Eggplant, to my eyes, are some of the the most beautiful plants in gardens and produce bins. I love their lovely shades of purple, white and black. And the striped and speckled eggplant? Ooh la la!
But cooking with them – that’s another issue. Especially for those of us who don’t want to consume a gallon of olive oil. I realize olive oil is loaded with antioxidants and wonderful “heart smart” properties, but a calorie is still a calorie. Most eggplant lovers know, only too well, that eggplants are heavy drinkers – of oil, that is. I conducted a bit of very unofficial Googling research to see why this was so.

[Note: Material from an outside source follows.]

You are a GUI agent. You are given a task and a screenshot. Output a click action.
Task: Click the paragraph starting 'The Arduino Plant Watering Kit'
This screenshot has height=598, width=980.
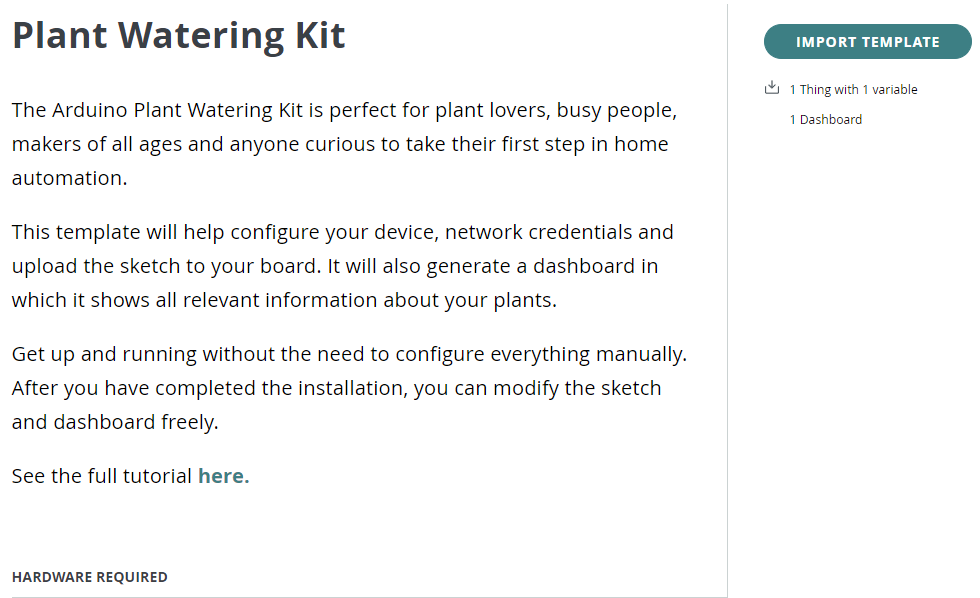click(x=344, y=144)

The blog www.arabist.net says, “According to Marie-Christine Daunay, who is in charge of eggplant studies at the French agronomic research institute INRA, eggplant is somewhat of a mystery even to those who work with it daily. But at least we know a little about its propensity to drink. It is due partly to the spongy texture, of course, but Daunay tells me that the eggplant also contains compounds called saponins ‘that have a natural affinity for lipids.’ They love fat, in other words, and work as hard as they can to soak up as much of it as possible.”
I’ve been under the impression that salting eggplant prior to cooking lessens the eggplant’s oil absorption as well as minimizes any bitter flavors. I haven’t conducted any testing to confirm this hypothesis, but from my experiences, the long thin Asian varieties are not bitter and cook very quickly, thus require less oil. I generally salt the larger globe eggplant because I like the flavor, the salt mitigates any bitterness, and the slices seem to absorb less oil. If sodium is a concern, I wouldn’t salt.
Grilling eggplant slices is another way to minimize oil input. I simply brush oil on the eggplant slices as they grill and when they are tender, they are delicious and not so oil saturated. In this recipe, I cook them quickly and then let them finish cooking in the tomato sauce.
And about that basil: my garden basil is obviously on the way out. Witness the blackening on the outer edges! I’ll harvest whatever remains outside tomorrow.